Once the monster was created from her daughter’s drawing, it served an interesting purpose; helping her daughter sleep more soundly with the protection of a toy.
Through word-of-mouth advertising, her friendly monster toy grew as she wasn’t the only parent on the block who needed a way to get her children to sleep at night.
That was when Lyla Tov Monsters was born.
Over the course of the next three years, the Black home in Astoria turned into a mini factory where the handmade toys were created.
Her husband Eric manages web sales, marketing and corporate matters for the company and her daughter Lyla, now 6 years old, handles the creative control side of things, picking out fabrics and deciding what parts go where on the toys.
Consequentially, Lyla Tov means good night in Hebrew, so Erin thought there was no better tagline for the company than that of her daughter’s name, especially because it was Lyla’s idea in the first place.
“They really work,” said Erin.
Relying on first hand experience and customer feedback, she said that many neighborhood parents have become repeat customers.
She believes the toys are a success because the idea came from a 3-year-old’s mind, something that resonates with children instead of a theory created by adults.
To help get the word out, Lyla Tov Monsters has attended major conventions and grew even more utilizing social media.

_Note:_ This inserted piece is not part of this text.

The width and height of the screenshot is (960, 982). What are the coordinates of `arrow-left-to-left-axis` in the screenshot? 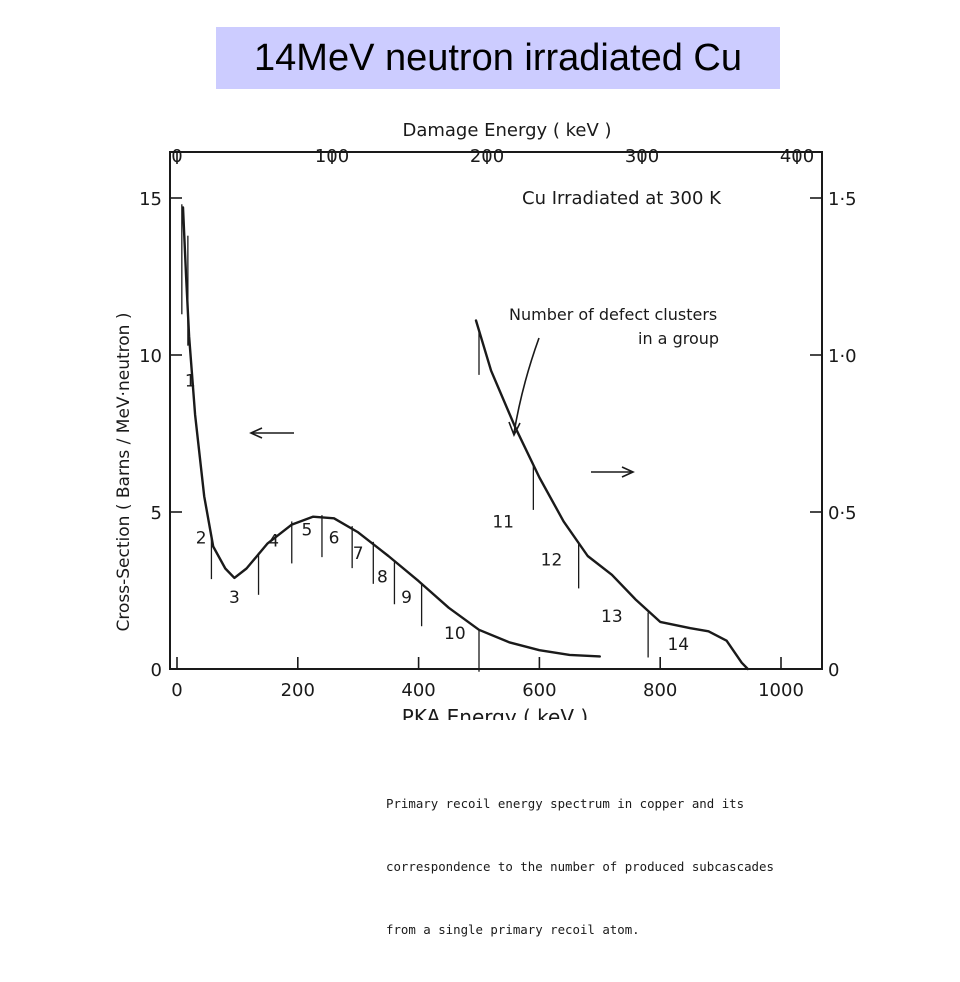 It's located at (272, 433).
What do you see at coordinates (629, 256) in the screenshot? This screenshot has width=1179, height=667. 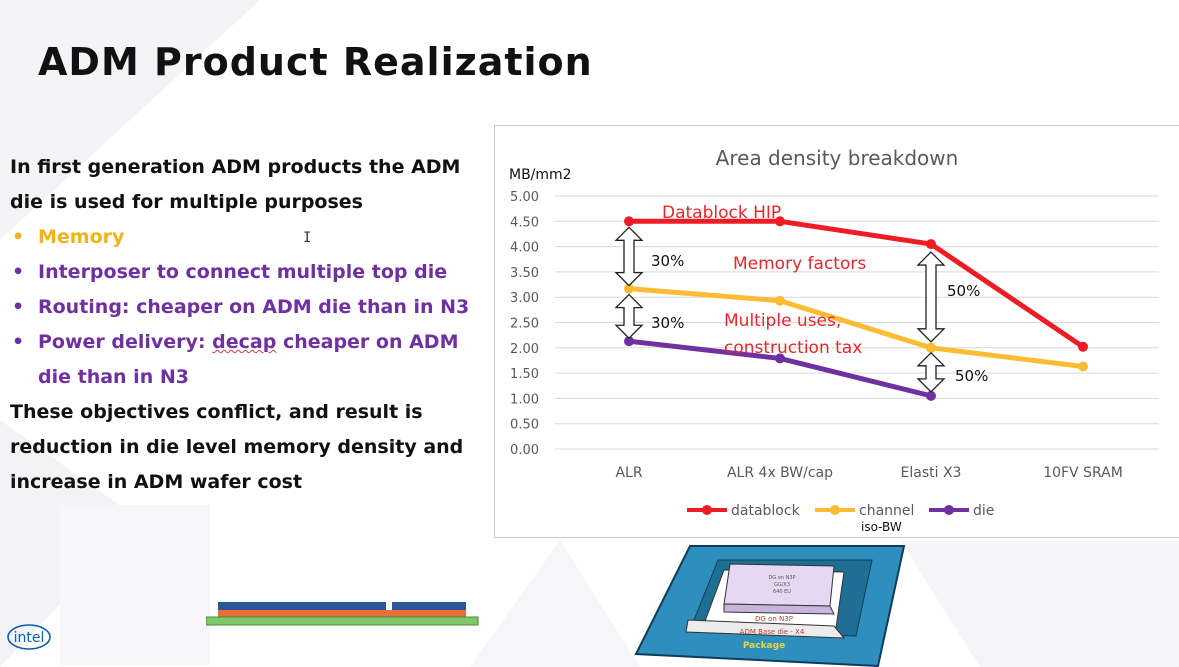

“Demand is a great problem to have, but we found ourselves running out of production room, manpower and funding to reach the next level,” Eric said. He urges people interested in her company to fund them on Kickstarter, look into their website or visit their pages on Facebook and Twitter.
Erin said that with the money they receive for funding will help Lyla Tov Monsters expand its reach into a full time facility outside of the family’s home.
So far, the company has been apart of the Toy Industry Association’s 2012 Toy Fair in New York City and has clients like the Jewish Museum in NYC along with a bevy of boutiques around the country.
A portion of all sales goes to the charity of their daughter Lyla’s choosing.